** START Data supplied **
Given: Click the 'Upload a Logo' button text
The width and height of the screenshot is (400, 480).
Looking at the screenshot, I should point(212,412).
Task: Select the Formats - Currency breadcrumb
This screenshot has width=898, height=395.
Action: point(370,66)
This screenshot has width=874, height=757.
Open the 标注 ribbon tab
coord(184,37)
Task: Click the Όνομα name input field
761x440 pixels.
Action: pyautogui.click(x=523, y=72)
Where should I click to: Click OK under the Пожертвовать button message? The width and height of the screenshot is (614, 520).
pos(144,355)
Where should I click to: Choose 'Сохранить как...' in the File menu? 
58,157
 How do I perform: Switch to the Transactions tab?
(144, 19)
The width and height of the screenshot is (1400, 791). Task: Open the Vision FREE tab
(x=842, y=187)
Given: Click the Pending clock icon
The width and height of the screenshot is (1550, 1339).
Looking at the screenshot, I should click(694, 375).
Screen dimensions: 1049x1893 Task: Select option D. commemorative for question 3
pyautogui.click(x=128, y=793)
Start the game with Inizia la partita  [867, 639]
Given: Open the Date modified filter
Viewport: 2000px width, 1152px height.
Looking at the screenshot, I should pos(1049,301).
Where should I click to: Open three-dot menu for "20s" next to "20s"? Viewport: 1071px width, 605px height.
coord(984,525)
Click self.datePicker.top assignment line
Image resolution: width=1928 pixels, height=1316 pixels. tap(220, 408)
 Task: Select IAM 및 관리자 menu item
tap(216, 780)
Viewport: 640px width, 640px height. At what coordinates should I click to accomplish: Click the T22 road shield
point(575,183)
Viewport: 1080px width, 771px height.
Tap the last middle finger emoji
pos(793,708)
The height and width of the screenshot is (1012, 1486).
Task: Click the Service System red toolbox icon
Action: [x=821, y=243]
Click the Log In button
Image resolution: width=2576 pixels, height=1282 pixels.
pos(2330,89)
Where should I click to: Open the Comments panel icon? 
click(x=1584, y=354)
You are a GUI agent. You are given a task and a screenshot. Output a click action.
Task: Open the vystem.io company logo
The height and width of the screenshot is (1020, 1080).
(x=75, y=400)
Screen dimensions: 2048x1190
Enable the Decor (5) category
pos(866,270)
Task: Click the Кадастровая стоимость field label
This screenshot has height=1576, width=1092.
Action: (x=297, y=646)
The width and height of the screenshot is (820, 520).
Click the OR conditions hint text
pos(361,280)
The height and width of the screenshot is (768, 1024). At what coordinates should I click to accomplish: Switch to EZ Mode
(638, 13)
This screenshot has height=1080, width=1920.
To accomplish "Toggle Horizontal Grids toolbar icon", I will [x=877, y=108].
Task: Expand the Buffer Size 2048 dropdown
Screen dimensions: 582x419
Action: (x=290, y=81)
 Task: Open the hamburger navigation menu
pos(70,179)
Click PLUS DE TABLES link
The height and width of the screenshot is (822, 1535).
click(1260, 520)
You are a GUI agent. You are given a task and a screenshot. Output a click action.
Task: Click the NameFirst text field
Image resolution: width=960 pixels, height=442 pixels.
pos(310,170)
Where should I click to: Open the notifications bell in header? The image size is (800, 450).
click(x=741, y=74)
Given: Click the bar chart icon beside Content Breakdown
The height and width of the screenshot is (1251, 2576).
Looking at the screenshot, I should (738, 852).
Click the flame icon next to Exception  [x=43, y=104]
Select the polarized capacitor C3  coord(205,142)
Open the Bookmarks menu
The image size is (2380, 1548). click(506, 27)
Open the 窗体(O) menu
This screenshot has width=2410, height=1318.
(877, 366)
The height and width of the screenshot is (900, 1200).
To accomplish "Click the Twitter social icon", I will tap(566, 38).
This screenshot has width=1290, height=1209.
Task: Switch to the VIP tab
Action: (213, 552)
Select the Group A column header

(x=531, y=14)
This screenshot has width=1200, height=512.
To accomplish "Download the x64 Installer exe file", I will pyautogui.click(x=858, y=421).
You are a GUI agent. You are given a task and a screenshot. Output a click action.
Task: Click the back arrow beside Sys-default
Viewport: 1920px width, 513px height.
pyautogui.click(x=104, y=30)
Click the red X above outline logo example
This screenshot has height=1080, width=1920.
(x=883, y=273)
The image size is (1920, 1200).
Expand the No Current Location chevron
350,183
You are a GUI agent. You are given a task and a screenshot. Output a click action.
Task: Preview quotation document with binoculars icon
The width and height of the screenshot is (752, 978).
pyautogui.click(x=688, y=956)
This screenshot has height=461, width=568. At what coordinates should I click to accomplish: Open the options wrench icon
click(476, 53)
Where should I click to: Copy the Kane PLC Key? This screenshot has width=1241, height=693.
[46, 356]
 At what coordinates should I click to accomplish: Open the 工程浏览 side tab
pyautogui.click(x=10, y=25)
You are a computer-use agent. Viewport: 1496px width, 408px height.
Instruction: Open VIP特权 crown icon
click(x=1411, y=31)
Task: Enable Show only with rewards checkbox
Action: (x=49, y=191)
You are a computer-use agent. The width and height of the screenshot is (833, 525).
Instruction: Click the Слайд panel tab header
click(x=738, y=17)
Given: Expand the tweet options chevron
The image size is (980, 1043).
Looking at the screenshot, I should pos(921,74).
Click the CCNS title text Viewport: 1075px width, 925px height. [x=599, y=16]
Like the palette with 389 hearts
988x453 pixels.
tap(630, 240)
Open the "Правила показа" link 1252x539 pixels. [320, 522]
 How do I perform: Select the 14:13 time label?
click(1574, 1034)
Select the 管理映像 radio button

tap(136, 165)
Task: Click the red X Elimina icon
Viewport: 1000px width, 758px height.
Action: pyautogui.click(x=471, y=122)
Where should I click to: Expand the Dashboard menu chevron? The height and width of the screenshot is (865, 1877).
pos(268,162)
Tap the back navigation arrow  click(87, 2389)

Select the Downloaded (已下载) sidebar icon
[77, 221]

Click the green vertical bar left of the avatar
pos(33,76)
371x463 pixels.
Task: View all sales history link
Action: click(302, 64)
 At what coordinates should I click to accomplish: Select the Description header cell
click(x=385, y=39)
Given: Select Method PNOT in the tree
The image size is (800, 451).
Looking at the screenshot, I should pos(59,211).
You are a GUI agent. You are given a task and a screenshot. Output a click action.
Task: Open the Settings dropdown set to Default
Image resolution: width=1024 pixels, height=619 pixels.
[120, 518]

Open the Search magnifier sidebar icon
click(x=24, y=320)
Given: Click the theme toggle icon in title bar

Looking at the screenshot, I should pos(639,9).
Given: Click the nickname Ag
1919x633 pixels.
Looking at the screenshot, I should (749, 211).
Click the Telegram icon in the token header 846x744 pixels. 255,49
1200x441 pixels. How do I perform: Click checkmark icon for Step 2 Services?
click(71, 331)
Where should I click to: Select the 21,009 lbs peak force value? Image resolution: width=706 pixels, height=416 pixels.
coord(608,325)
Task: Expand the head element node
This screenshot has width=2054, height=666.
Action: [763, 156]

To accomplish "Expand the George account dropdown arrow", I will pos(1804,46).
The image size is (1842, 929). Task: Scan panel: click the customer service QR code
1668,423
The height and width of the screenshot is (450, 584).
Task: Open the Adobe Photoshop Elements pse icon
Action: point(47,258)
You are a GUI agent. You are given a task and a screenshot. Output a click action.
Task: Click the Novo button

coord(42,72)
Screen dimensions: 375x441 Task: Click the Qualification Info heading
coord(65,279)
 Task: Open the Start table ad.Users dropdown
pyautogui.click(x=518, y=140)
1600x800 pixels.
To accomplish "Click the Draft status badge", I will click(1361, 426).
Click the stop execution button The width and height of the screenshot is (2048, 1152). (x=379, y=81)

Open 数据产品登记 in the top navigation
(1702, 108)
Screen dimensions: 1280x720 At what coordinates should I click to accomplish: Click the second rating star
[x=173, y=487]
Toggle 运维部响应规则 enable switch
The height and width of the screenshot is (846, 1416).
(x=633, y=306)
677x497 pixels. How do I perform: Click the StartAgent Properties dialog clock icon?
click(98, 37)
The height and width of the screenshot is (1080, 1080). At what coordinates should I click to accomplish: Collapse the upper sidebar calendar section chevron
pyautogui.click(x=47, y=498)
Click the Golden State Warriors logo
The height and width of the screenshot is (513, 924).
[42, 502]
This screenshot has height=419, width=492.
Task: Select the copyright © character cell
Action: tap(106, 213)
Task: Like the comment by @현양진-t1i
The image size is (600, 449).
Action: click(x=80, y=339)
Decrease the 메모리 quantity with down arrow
** END Data supplied **
Exercise brief >> Please find every line in the records above that contains the string "what" and copy each of those lines. Case counts.

Output for this task >>
Viewport: 640px width, 640px height. At what coordinates should I click to accomplish: Click the T22 road shield
The height and width of the screenshot is (768, 1024). At what coordinates should I click to accomplish: Switch to EZ Mode
This screenshot has height=461, width=568. At what coordinates should I click to accomplish: Open the options wrench icon
 At what coordinates should I click to accomplish: Open the 工程浏览 side tab
 At what coordinates should I click to accomplish: Select the Description header cell
Screen dimensions: 1280x720 At what coordinates should I click to accomplish: Click the second rating star
The height and width of the screenshot is (1080, 1080). At what coordinates should I click to accomplish: Collapse the upper sidebar calendar section chevron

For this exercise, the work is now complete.